Criterion Releases: October 2024

October. The last third of the year. Already, the holiday season is underway. No surprise that Criterion is filling up the month with several new films with the exception of one re-edition, a masterpiece of 1920s German cinema. Fitting with Halloween, three different horror films make their introduction into the Criterion, plus a shocking loose narrative of violence from an independent rakontur, and a contemporary film from Turkey’s most prestigious director today. 

Pandora’s Box (1929)

The sole re-edition from the closet, G.W. Pabst’s legendary silent film with lead star Louise Brooks is 95 years old, but still a haunting picture on the excesses of partying. Brooks, who couldn’t make it in Hollywood, was recruited to go to Germany where Pabst’s special touches made Lulu, a highly exotic dancer, into a symbol of scandal that was shocking for the time. A stylish melodrama, Pabst and Brooks’ collaboration forever eternalized Weimar cinema of the 1920s with its depictions of loose morals (and a lesbian relationship) and murder in a state of unrestrained freedom. 

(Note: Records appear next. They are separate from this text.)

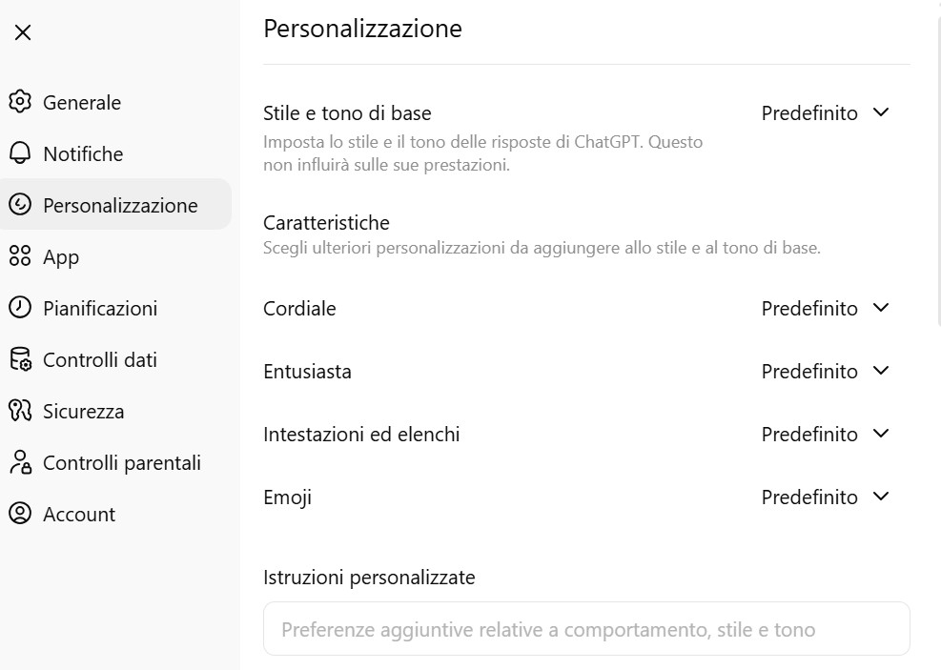This screenshot has height=670, width=941.
Task: Expand the Cordiale Predefinito dropdown
Action: tap(825, 309)
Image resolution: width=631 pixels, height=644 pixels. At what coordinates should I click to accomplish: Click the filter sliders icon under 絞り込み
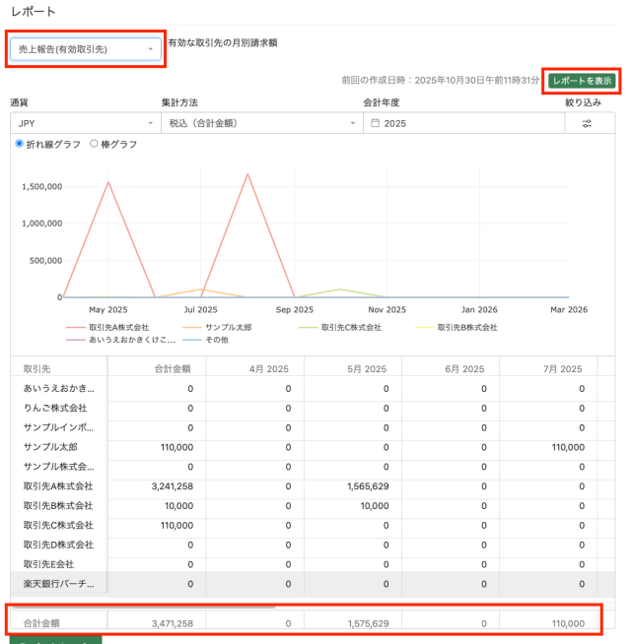(x=587, y=124)
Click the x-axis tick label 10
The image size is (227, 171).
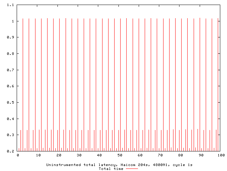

I Walked With A Zombie/The Seventh Victim (1943)

Val Lewton, RKO Studio’s horror expert, produced a double feature with two acclaimed directors that went into the darkness of two different religions. First, director Jacques Tournuer, fresh from Cat People, heads to the Caribbean where a Canadian nurse (Frances Dee), out of the winter snow, takes care of an ailing plantation owner’s wife. The encounter with the island’s natives and their use of voodoo allows the nurse to witness the terrifying possibility of communicating with the dead and resurrecting one.

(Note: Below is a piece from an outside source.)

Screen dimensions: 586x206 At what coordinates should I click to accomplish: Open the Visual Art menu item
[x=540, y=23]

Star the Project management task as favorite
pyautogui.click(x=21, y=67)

In The Seventh Victim, director Mark Robson (Valley Of The Dolls, Earthquake) made his debut with a story about a Satanic cult. A young woman looks for her missing sister and traces her to an apartment where, with a chair and noose in place, she discovers what has suddenly happened. It is as chilling as Rosemary’s Baby and maintains a consistent bleakness which does not allow for any reprieve. 

Demon Pond (1979)

Masahiro Shinoda was one of those from the Japanese New Wave who made a mark with his interests in the popular yakuza genre and traditional samurai stories. (Shinoda also directed the first adaptation of Silence before Martin Scorsese made his version.) Here, he takes this folk-horror tale of a professor who goes in search of the titular area and awakens the mysterious dragon who threatens the villages nearby with total destruction. An electronic score with Shinoda’s surrealist directing makes the film a New Wave classic that is beyond other dark fantasies. 

Gummo (1997)

After shocking viewers with his script for Kids (1995), Harmony Korine made his directorial debut with this portrait of rural voidance between two friends who make their day killing cats, getting high on glue, and passing others on the fringes of society. It remains a major cult film, hated by the critics, but supported by major figures including Gus Van Sant and Werner Herzog. Highly transgressive where almost nothing is off-limits, it showed off Korine’s taste of storytelling he was to follow up with Julien Donkey-Boy, Trash Humpers, Spring Breakers, and Aggro Dr1ft

About Dry Grasses (2023)

Palme d’Or winner Nuri Bilge Ceylan’s (Winter Sleep) latest is about a troubled school teacher (Deniz Celiloğlu) who feels trapped in a remote village and a female colleague (Merve Dizdar) who tries to change his feelings. However, it is threatened by another teacher (Musab Ekici) who is also interested in the same woman as they are all held within the rural Anatolia region. With amazing scenery and philosophical development, Grasses won Dizdar Best Actress at Cannes last year and the film, a filling 197 minutes long, was Turkey’s Oscar selection for Best International Feature.